There were two noteworthy comments by Dr Alfred Sant during last Sunday’s mass meeting.

The first was his ominous warning to the employees of a number of firms whose livelihood he said would be at stake if Malta chose to become a European Union member.

The second significant comment was his proposal that a new Labour government would budget Lm1.5 million for students wishing to carry on with their studies abroad.

Dr Sant’s comments on the firms’ future is a reflection of the sly advice that the man is being given to attain the highest possible impact from the increasingly weary voter.

Targeting vulnerable companies prone to some competition in a far larger market is a good move for someone aiming to attain the largest possible concern from within the eurosceptic camp.

But one cannot consider this tactic as either diligent or proper.

Dr Sant’s other comment refers to the financial package for students looking to take their studies abroad, which Dr Sant says he will be paying for. Or rather, for which this country will be paying for when it could otherwise be partaking of them at no charge.

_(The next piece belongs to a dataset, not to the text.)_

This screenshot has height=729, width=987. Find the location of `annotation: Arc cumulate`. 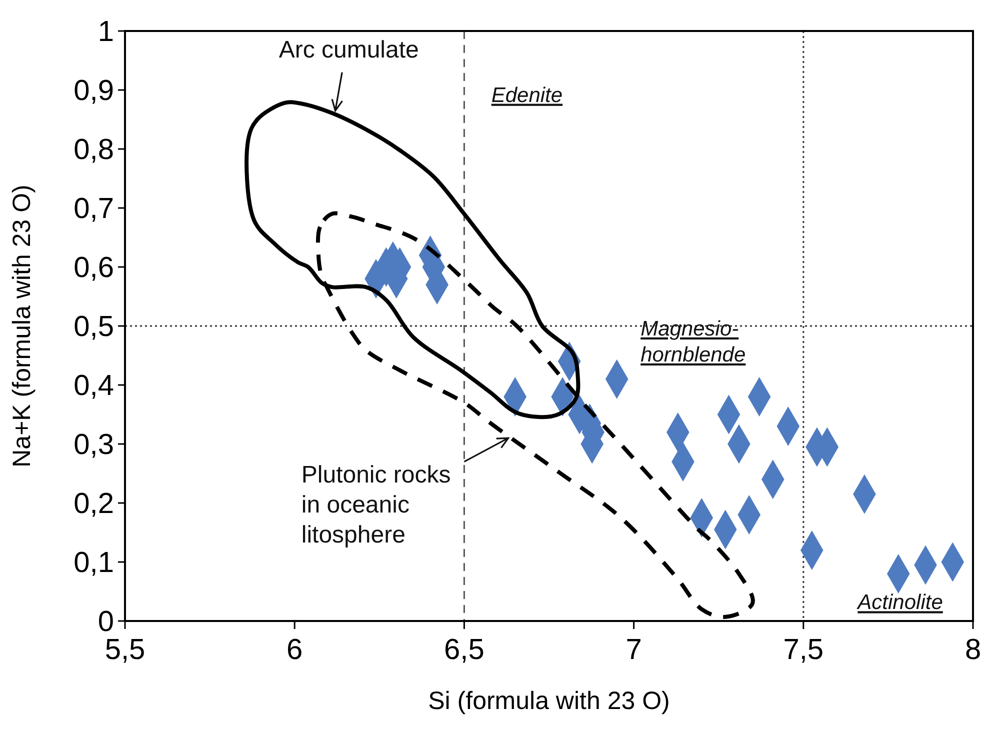

annotation: Arc cumulate is located at coordinates (348, 50).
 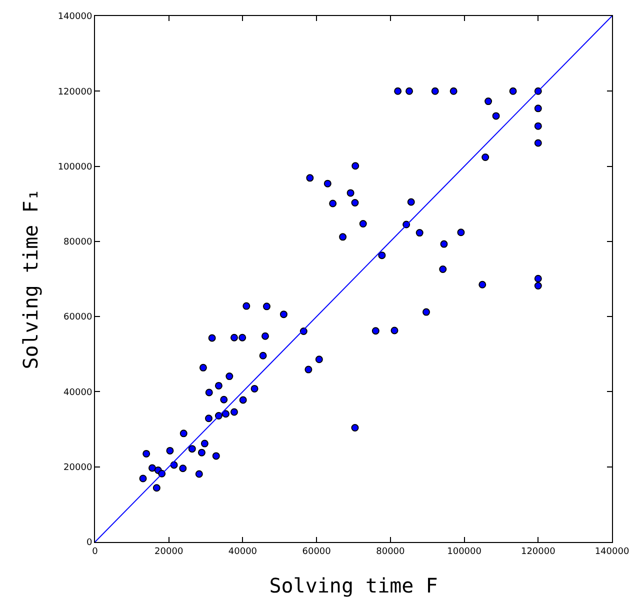 I want to click on x-tick-label: 80000, so click(x=391, y=552).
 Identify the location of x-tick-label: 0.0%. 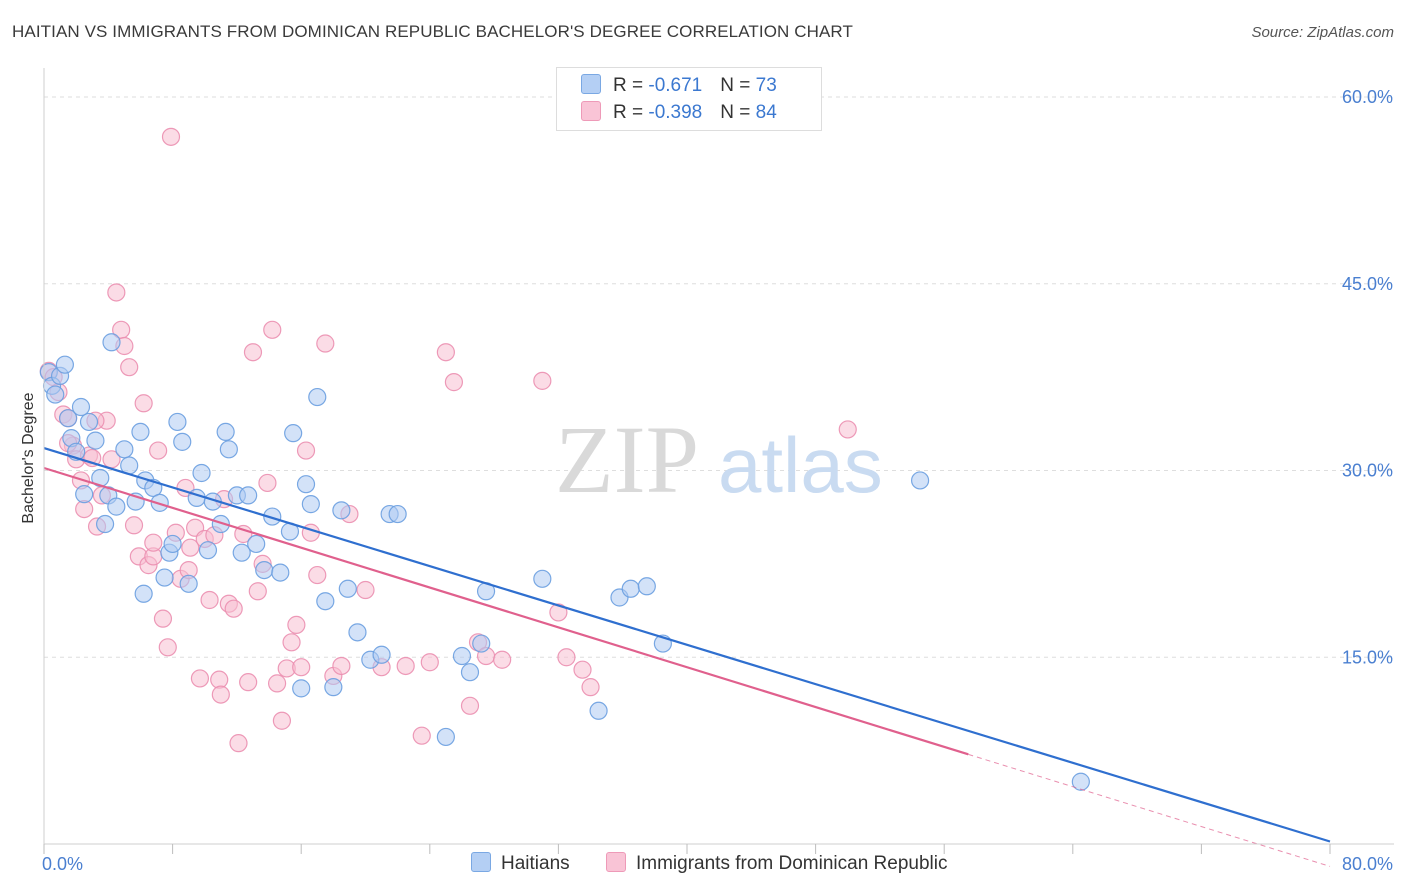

Labour’s Lm1.5 million fund is aimed at funding programmes that would bridge Malta’s education system to other countries. Some money will be used in research aimed at improving our education system vis-à-vis our counterparts and prepare our students and children for the future. The rest of the money will be injected at the post-secondary and tertiary level.

Labour has also chosen to continue participating in the EU education programmes and initiatives, of which the government today already partly subsidises because it is not an EU member.

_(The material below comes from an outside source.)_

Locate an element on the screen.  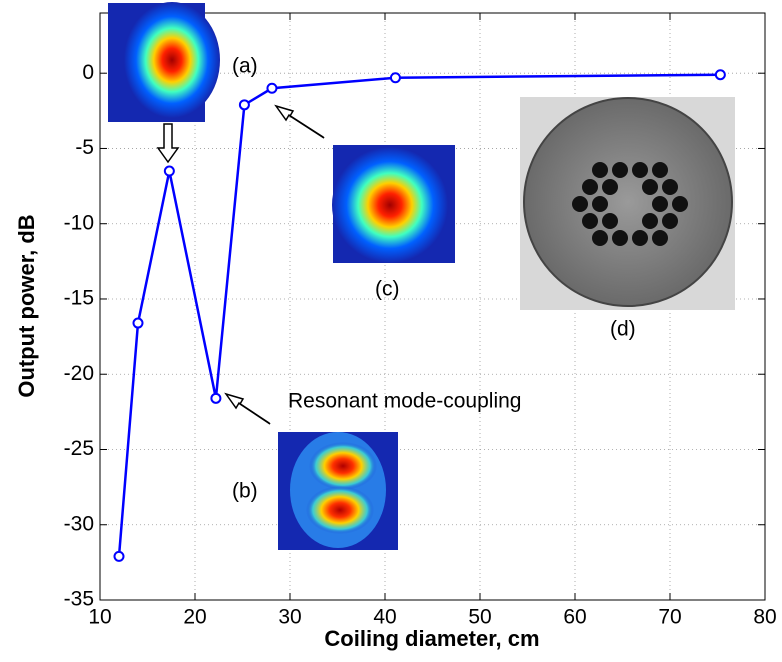
y-tick-label: -25 is located at coordinates (79, 448).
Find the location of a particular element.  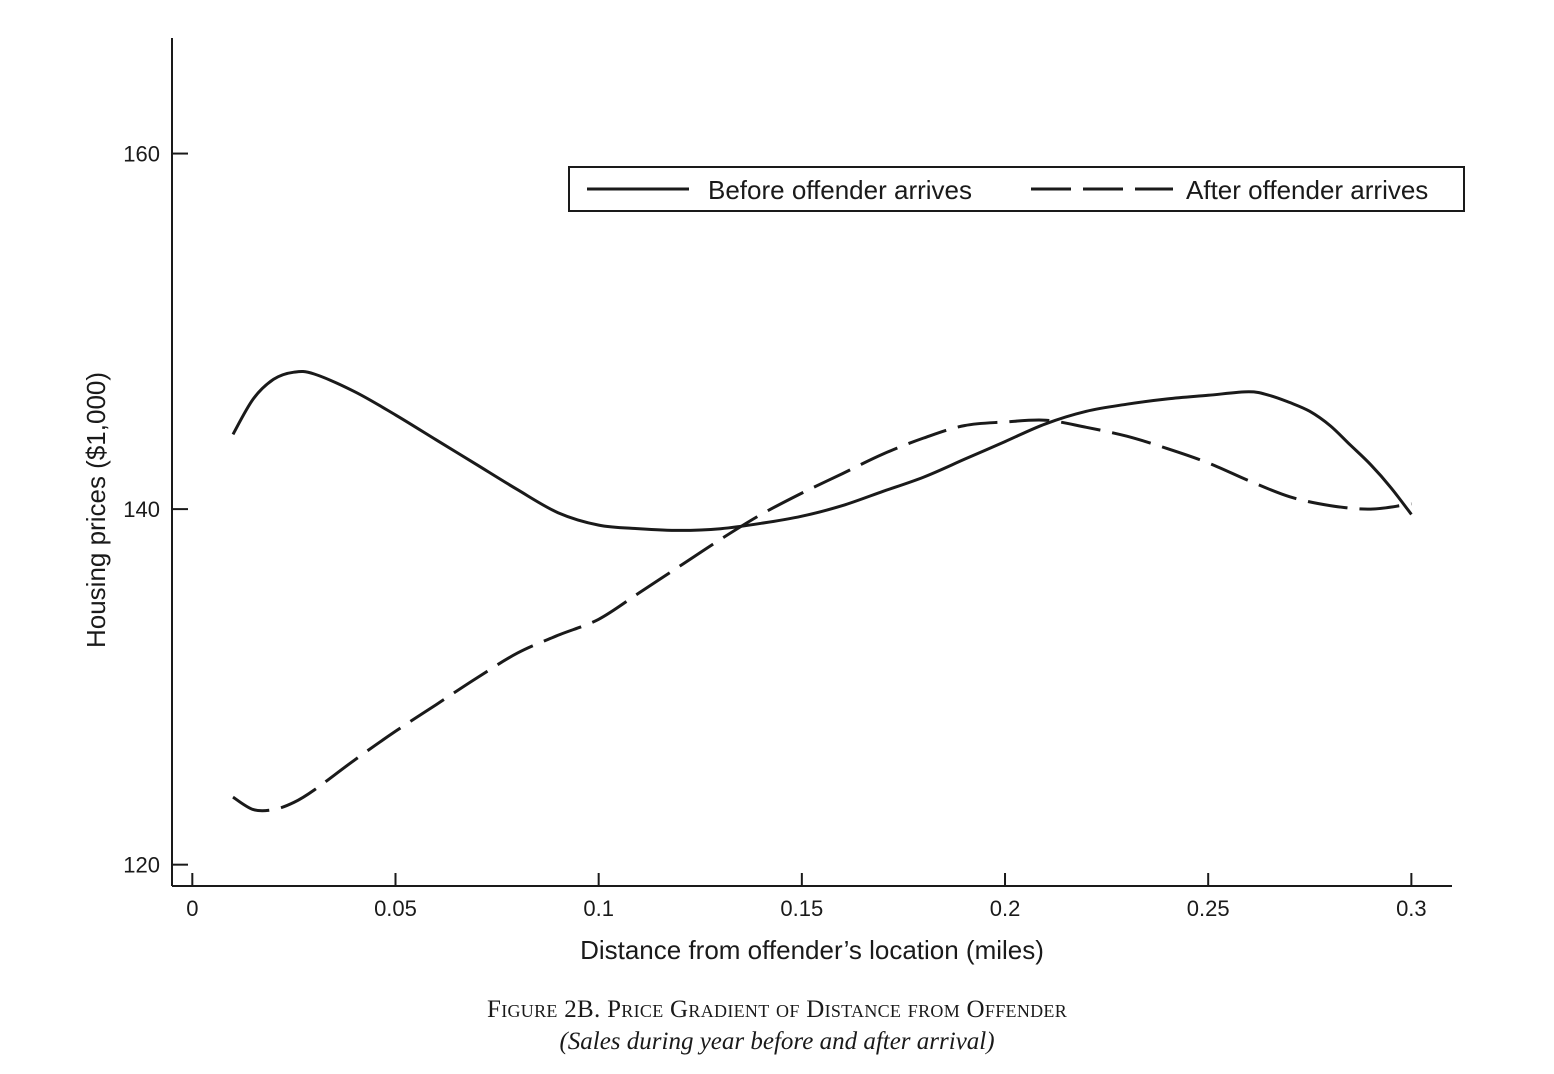

y-tick-label: 140 is located at coordinates (142, 510).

But Labour says that totally EU-funded programmes for member states are a myth – that these programmes are funded by taxes paid by member states to Brussels anyway. For Labour, it seems that it would be better for Malta to fork out the money directly, rather than having 25 countries pooling their contributions together and generate equal opportunities for all our children and students.

If this is what partnership boils down to, then there’s a skewed logic of desperation at work here.

The question here is – where will Labour get its Lm1.5 million for its education fund from ? And the answer is – our taxes.

Labour has nowhere else to go, apart from turning back and scooping up taxes to fund what are nothing but sound-bites intended to sweeten the partnership spiel. There will be more to come in the future of half-baked plans that are supposed to entice the voter into thinking that paying their way out should be better than receiving a beneficiary.

Partnership is no panacea this way. The country has come this far in recognising it has to cure its educational, environmental, social and economic ills.

But not by sticking to what has been Malta’s inward-looking economic formula for the last 50 years. But that’s Labour’s take on the way forward. And it’s called partnership.